First opening in 1863 the original Metropolitan Railway was just four miles of route, between Paddington and Farringdon. But other lines swiftly followed: the District arrived before the decade was out, and what would become the Circle line was completed in the 1880s. The first deep-level Tube, a stretch of the Northern line, opened in 1890.
More than a billion journeys may be taken on the London Underground every year – all the more impressive when you consider that the engineers maintaining and upgrading today’s network are still working on a system first opened while Abraham Lincoln was president.
The density of London’s population also created huge sanitary problems. The Thames was an open sewer, and the streets were little better. Through the Miasma Theory of disease, deadly illnesses such as cholera were blamed on ‘bad air’ – and not on the fact that people were relieving themselves in their drinking water. Something had to be done.
Following a particularly warm and noxious few months in 1858 – a period known as The Great Stink – the local government of the day rolled its sleeves up. The Metropolitan Board of Works commissioned its chief engineer Joseph Bazalgette to create a new system of sewers and pumping stations.

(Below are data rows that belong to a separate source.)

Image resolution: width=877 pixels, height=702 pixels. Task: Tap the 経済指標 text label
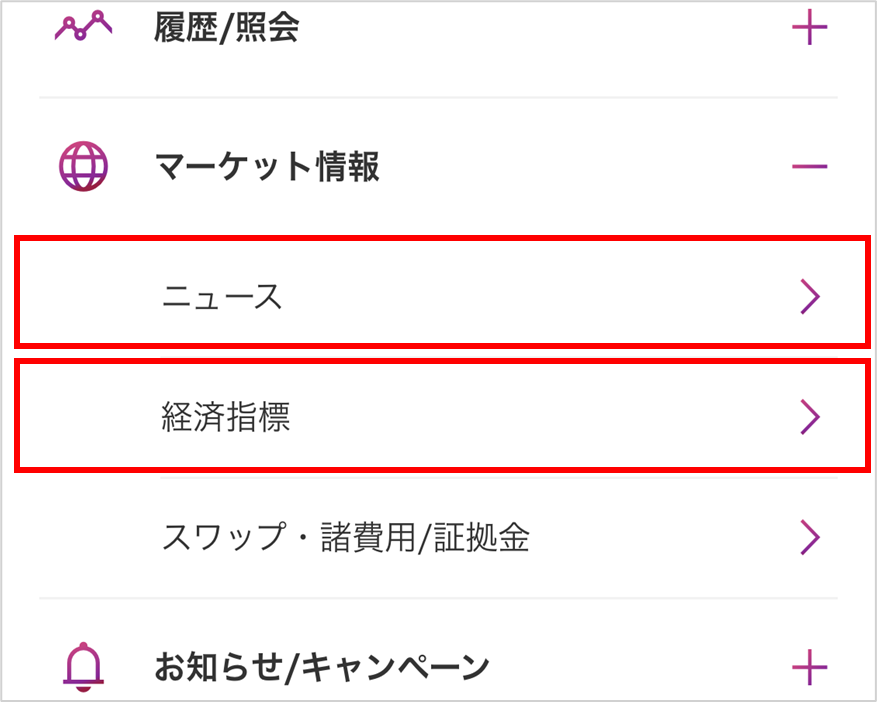coord(226,418)
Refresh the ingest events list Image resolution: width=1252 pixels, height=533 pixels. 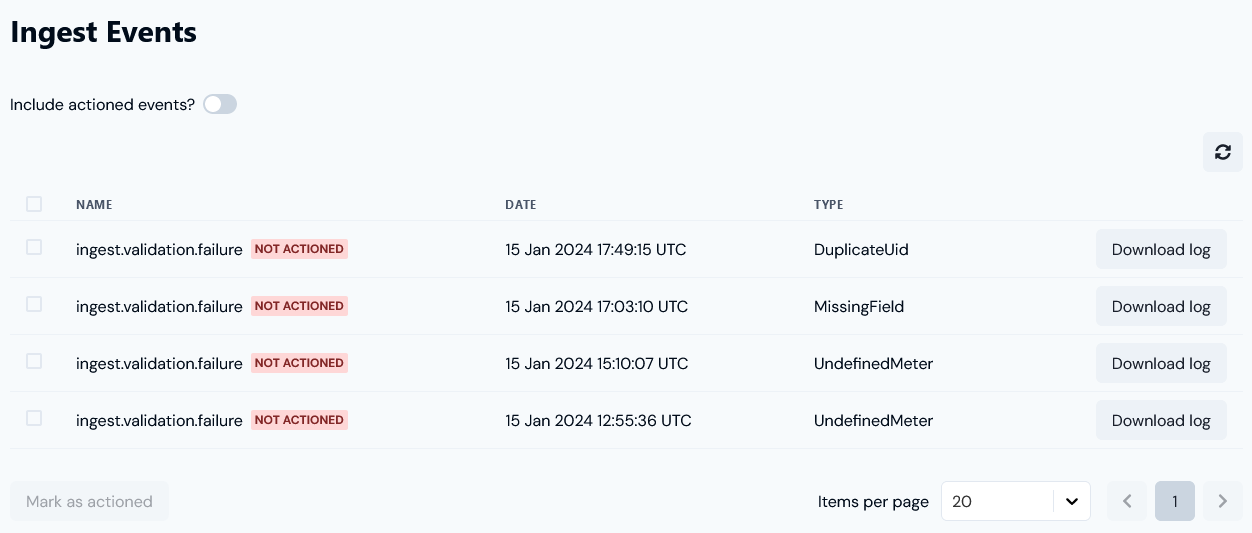(x=1222, y=152)
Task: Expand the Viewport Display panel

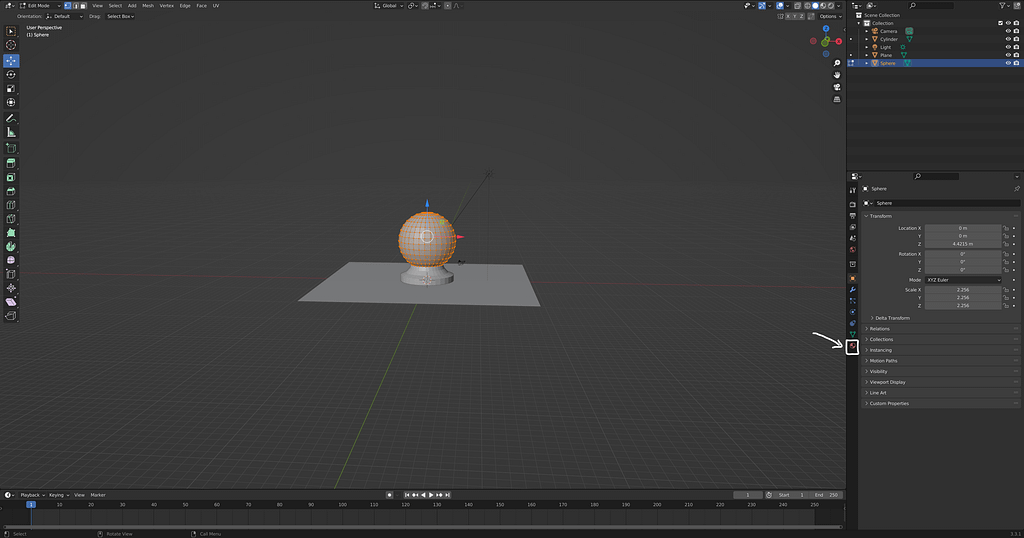Action: pyautogui.click(x=887, y=382)
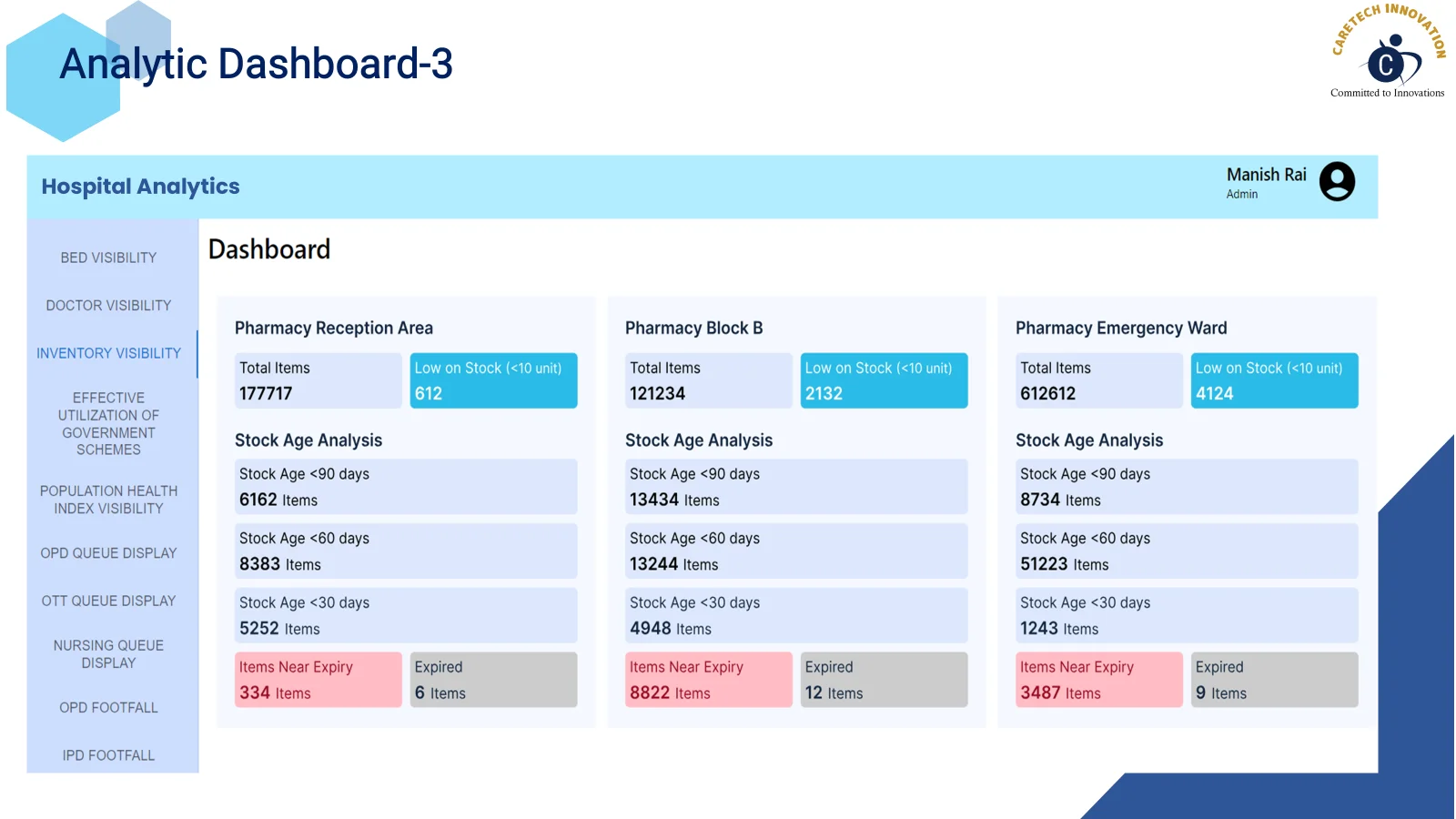The width and height of the screenshot is (1456, 819).
Task: Select Nursing Queue Display in the sidebar
Action: (x=108, y=654)
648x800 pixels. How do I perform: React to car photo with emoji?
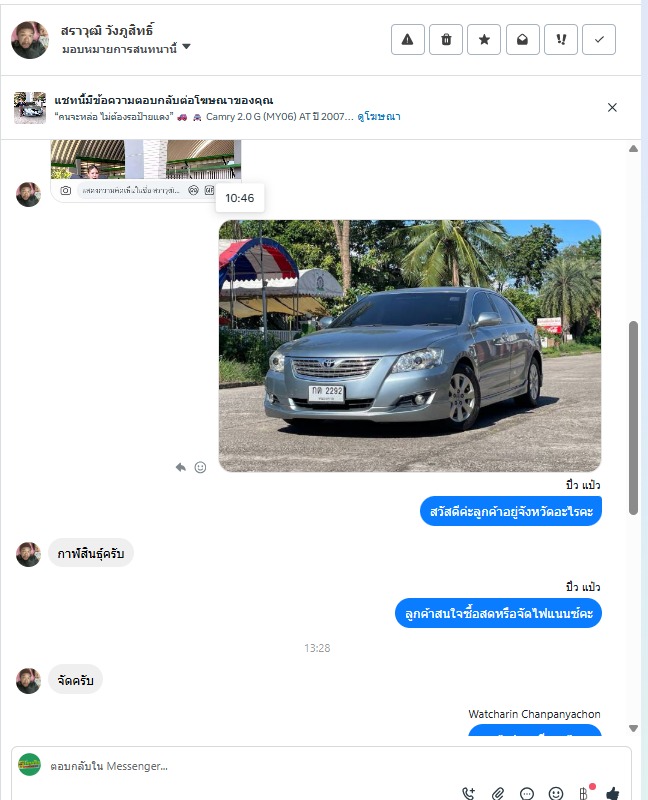pos(200,467)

Bazalgette installed 82 miles of “intercepting sewers” parallel to the river Thames, with a further 1,000 miles of interconnected “street sewers”. Most used gravity to funnel waste to the east; but a series of pumping stations were included, to offer a helping hand. All this did wonders for London’s sick and no doubt the city’s smell – and created the Embankment in the process.
The system has been used ever since. The historian Peter Ackroyd puts this relatively unknown engineer alongside giants such as Christopher Wren in his pantheon of London heroes.
With London’s population at an all-time high, dealing with the capital’s waste is top of the agenda again, and the authorities are now building the Thames Tideway tunnel under the river. Let’s hope it lasts as long as the 150-year-old Victorian system.
You can’t really go anywhere but the loo to appreciate London’s sewage system – so if you want to ogle some Victorian London engineering, why not visit the river?
Nearly two-thirds of the 33 bridges that cross the Thames were built by those intrepid engineers, and they include nearly all the best lookers: the Albert Bridge, the Hammersmith Bridge, to name but two.
In Tower Bridge, the last to be built by the Victorians, we’ve got both a looker and an incredible piece of engineering. Not only does it draw visitors from across the world, but the bridge can also raise its central section, to allow large boats to pass. A functional beauty.
Internationally, Victorian Britain gained the unfortunate – and accurate – reputation of being arch-colonialists. Domestically, though, they did us a lot of good, building exceptional structures that are still in use a century and a half later.